POEME ROMÂNESTI ÎN LIMBI STRĂINE
Lucian BLAGA
Eve
While handing the apple over to Eve, the serpent
spoke to her in a voice like tinkling silver bells
from amidst the leafage.
But then he also happened to whisper
something in her ear
softly, most softly,
something the Scriptures don’t breathe a word about.
Nor did Lord God catch the full whisper,
although He was eavesdropping.
Nor would Eve confide it
to Adam.
Ever since that time, woman’s eyes harbour a secret
and flutters her eyelashes as if to say
she has knowledge of something
we are ignorant of,
something nobody is aware of,
not even Lord God himself.
The Spring of Night
Most beauteous,
your eyes are so deep and pitch-black that at night
as I lay with my head in your lap
meseems
your unfathomable eyes are the spring
whence the night mysteriously flows over valleys
and mountains and fields,
enwrapping the earth
in a sea of darkness.
So deep-dark are your eyes,
my light.
Legend
There was radiant Eve
standing at Heaven’s gate.
She gazed at twilight’s wounds healing on the vault
and, dreamily,
she bit the apple
temptingly furnished by the serpent.
Unwittingly,
a pit of the cursed fruit stuck between her teeth.

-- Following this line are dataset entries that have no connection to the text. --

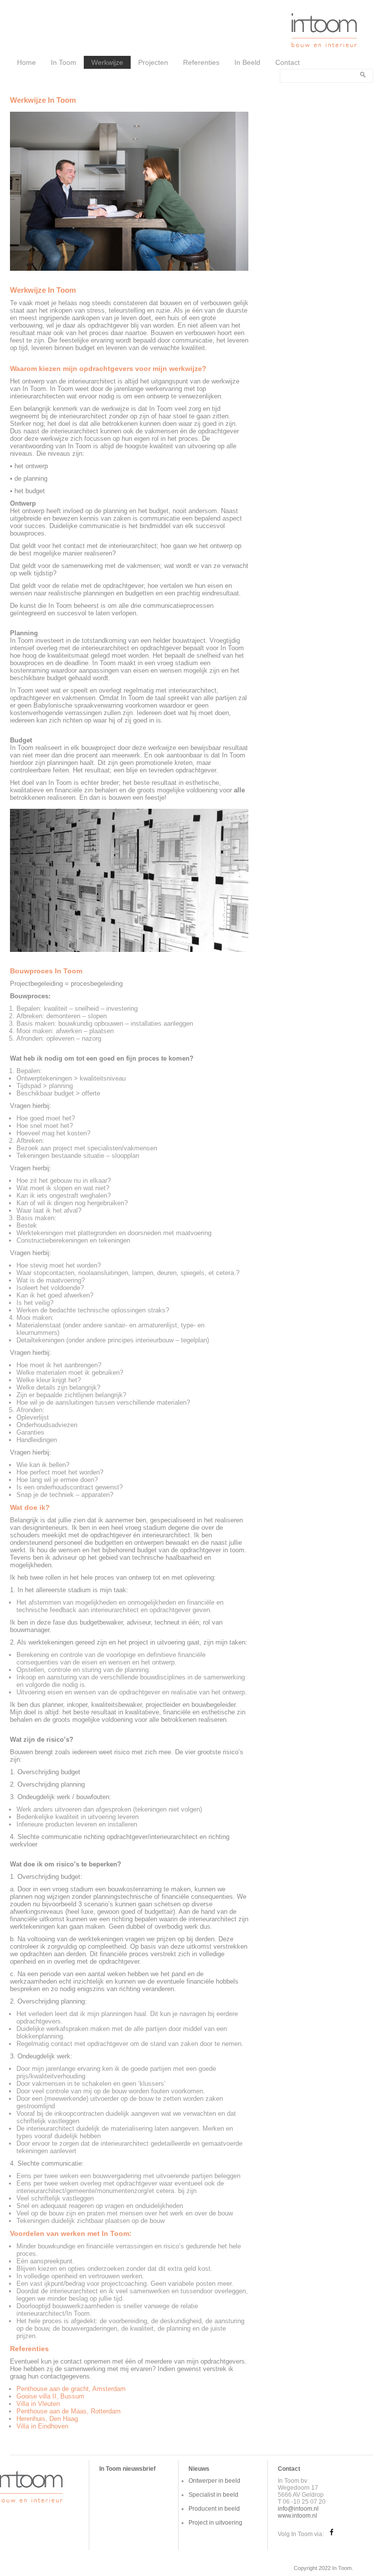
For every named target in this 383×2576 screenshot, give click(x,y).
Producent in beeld (214, 2508)
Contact (287, 62)
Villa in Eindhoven (42, 2426)
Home (26, 62)
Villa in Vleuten (38, 2403)
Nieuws (199, 2468)
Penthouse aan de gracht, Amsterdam (71, 2388)
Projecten (153, 62)
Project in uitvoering (215, 2522)
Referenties (201, 62)
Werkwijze (107, 62)
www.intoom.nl (297, 2515)
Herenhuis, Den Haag (47, 2418)
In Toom (63, 62)
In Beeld (247, 62)
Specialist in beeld (213, 2494)
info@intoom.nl (298, 2508)
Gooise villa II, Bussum (50, 2396)
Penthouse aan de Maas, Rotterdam (68, 2411)
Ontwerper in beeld (214, 2480)
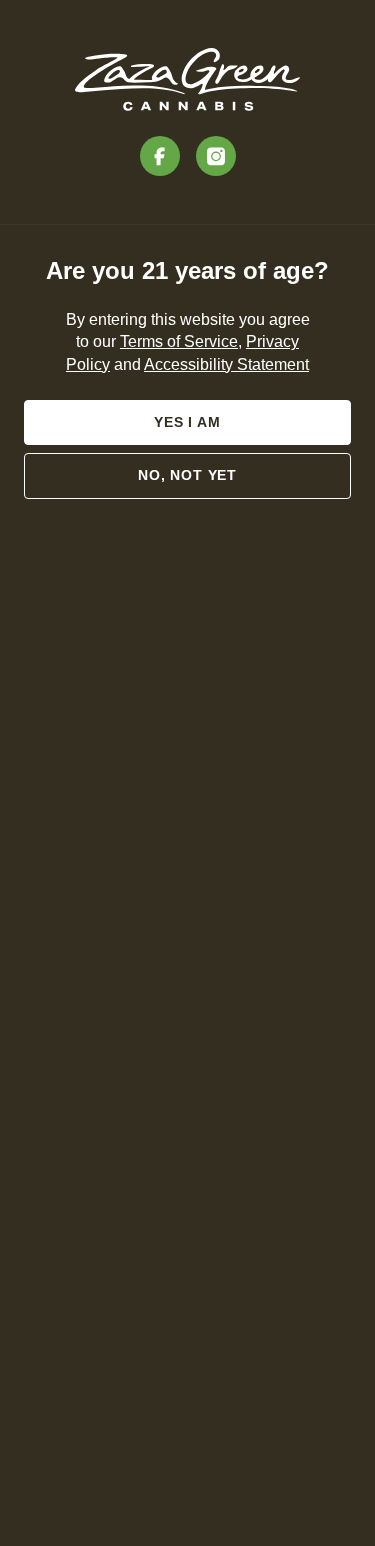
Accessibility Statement (226, 364)
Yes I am (187, 422)
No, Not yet (187, 475)
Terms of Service (179, 341)
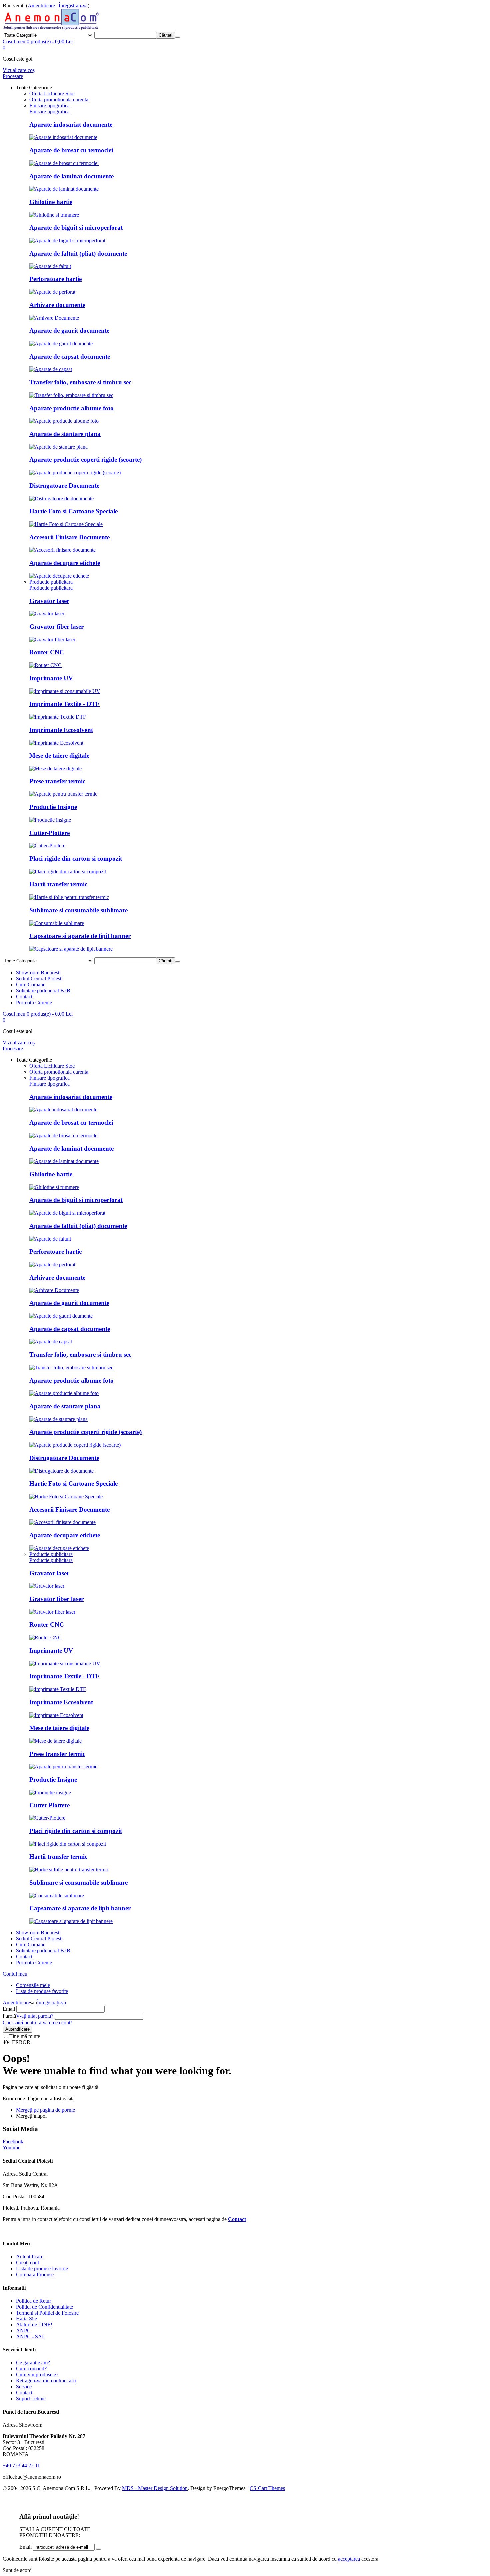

Ruminative Eva blew it into the wind,
but the pit vanished into the ground, sprouting.
There sprang up an apple tree – others followed
along the stringing centuries.
And one coarse, stout trunk
was the ground
for the Pharisees masters
who carved the cross of Jesus.
Oh, the black pip cast to the winds
by Eve’s white teeth.
Song to the Wind
“In love nobody, nobody keeps
their word, no victor’s grace.
The only true close embrace
is the earth’s firm encircling grimace !”
Thus sang the harrowing
wind by my side, billowing
to the right now to the left,
by my side the wind wallowing.
Ceramics
Like pitchers born to quench the thirst,
maidens radiate youthfulness from contours
as if meant to slip from embraces.
They are forged form blazes, carved from water.
Brisk, unvanquishable pitchers.
We grasp them in our thoughts, through our eyelids.
You indulge in illusions of capturing them,
though the deceitful play proves a lure.